Directions for this task: Select all lines in the records that include "star".

Exercise data:
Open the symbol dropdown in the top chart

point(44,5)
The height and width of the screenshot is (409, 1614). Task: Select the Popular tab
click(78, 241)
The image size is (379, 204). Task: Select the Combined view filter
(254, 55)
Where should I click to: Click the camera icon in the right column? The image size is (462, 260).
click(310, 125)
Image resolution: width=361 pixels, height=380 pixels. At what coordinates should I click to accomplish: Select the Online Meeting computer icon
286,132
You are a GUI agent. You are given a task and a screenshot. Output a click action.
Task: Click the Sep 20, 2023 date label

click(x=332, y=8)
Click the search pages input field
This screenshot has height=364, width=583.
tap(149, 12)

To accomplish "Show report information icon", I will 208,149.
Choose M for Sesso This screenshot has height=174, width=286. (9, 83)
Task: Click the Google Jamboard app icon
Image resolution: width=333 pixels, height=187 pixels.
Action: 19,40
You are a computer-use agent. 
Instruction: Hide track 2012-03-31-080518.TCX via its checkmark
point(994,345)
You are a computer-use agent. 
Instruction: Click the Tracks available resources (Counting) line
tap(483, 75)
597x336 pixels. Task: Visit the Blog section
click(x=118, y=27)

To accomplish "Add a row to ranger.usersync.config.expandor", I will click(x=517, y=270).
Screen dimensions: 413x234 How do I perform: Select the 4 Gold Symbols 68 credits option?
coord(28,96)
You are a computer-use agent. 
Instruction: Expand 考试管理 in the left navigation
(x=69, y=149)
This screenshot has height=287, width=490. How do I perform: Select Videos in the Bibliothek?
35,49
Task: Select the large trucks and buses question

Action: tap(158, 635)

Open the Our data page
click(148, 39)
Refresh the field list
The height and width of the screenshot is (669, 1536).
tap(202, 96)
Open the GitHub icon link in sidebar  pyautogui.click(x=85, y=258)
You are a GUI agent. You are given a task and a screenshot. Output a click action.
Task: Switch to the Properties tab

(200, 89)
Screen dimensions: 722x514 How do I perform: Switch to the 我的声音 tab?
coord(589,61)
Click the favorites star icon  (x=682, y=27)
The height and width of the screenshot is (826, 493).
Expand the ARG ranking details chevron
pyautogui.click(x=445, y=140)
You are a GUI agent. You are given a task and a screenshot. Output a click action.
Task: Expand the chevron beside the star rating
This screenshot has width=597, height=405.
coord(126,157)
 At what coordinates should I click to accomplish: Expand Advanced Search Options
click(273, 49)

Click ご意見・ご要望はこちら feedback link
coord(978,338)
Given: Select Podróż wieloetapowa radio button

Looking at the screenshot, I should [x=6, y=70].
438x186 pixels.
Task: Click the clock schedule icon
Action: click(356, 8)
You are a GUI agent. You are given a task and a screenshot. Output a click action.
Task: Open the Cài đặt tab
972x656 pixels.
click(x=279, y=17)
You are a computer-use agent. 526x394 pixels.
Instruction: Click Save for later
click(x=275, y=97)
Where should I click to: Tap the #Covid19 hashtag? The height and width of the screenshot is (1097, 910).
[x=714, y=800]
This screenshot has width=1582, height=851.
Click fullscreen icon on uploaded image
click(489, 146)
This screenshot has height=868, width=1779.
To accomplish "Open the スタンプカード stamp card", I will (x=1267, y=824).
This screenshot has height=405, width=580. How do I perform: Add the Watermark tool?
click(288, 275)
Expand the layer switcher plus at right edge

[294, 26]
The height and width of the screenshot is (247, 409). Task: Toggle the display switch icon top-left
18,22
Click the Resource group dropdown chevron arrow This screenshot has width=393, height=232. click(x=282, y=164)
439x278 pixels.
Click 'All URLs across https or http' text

Written response:
Click the favorites star icon  (x=682, y=27)
Task: Expand the chevron beside the star rating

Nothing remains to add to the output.